Paper Summary: mixup: Beyond Empirical Risk Minimization
2019-02-11

Introduction

This is summary of mixup: Beyond Empirical Risk Minimization for the Vancouver Data Science Reading Group. It was a poster paper at ICLR 2018.

The paper authors are: Hongyi Zhang (MIT), Moustapha Cisse (FAIR), Yann N. Dauphin (FAIR), David Lopez-Paz (FAIR)

There's code!: CIFAR10 and more code from the authors and TF code linked by the authors.


Why should you care?

mixup allows a new state-of-the-art performance in the CIFAR-10, CIFAR100, and ImageNet-2012 image classification datasets

The only way practitioners think about doing classification in deep learning is by minimizing categorical cross entropy loss against one hot encoded vectors. This paper presents a viable alternative.
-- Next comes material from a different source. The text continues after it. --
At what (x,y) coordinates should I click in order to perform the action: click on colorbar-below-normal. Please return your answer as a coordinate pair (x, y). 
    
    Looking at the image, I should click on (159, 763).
What is Empirical Risk Minimization? The authors actually do a very good job of building up expected risk, empirical risk, and finally vicinal risk. They are actually quite generous to the reader and walk us through what is probably boring elementary theory for some research audiences.

The key takeaway here is that data augmentation isn’t just something that engineers do in order to make their data set feel bigger or something that you bolt on to your training loop. Data augmentation is actually a fundamental component of how we formulate our problem. There are other ways of formulating the problem whose implementations might look like data augmentation, and mixup is one of them.


What is it?

A Cheap Engineering Hack

Instead of training your model to output a class given a training example, randomly interpolate between two training examples and train your model to output the same interpolated class. In a CIFAR10 example, we might randomly draw a interpolation of 0.2. Take a photo of an airplane and a photo of an automobile and mix then 20%/80% pixel-wise on their RGB values. Compute your loss against a target out vector with a 20% probability for airplane and 80% for automobile. Done. Easy to do, if a bit bizarre to do with images.

Mixup gets better results and it is a drop-in replacement in normal training routine with nearly zero cost or complexity.

A Wise Reformulation

In a classification problem we can think of our training data as being points in a high dimensional space. With mixup we re-formulate the problem so that our data is a fully connected graph where the vectors between training examples define the way in which our function outputs change.


What is the impact?

We end up with a lot of training examples that would never arise in the real world, but we also gain access to a rich vicinity. Most of images that are 20% of the way from an automobile to an airplane are bizarre unnatural images or images with a little structured noise. However, almost all of those images should be classified as automobile (argmax([0.8, 0.2]) and some of those images may actually start to look a little like an airplane (maybe even 20%).

Interpolating spectrograms for audio classification like in their section 3.3 makes a whole lot more sense than images in sections 3.1 and 3.2.

They:

  • Eek out small improvements in classification error in the ImageNet 2012 benchmark
  • Improved classification error on CIFAR-10 and CIFAR-100 image classification benchmarks
  • Show other interesting results, though not as comprehensive or compelling
    • Demonstrate the potential to improve spectrogram classification
    • Demonstrate frankly amazing resiliency to corrupted labels
    • Demonstrate curious increased resiliency to adversarial attacks with one very interesting exception.
    • Demonstrate improvements on tabular data
  • Their GAN idea is nice, but their results are really weak and I don’t think worth discussing

About Resiliency to Adversarial Attacks

I think the behaviour they demonstrate in Figure 2 makes their network more vulnerable to the white box iterative fast gradient sign method (I-FGSM) attack. This is not a criticism of their method, as white box attacks are not too concerning in practice. They do however mislead with their black box results, because they attack the ERM model and attempt to transfer to the mixup model. They should have also attacked a separately trained mixup model and attempted transfer to both.


Big Obvious Question

Why not interpolate in feature space rather than input space? Surely it makes more sense to mix features with some potential semantic meaning rather than the pixels of an image? They address this essentially by trying it out in their ablation studies and surprisingly their choice leads to the best result.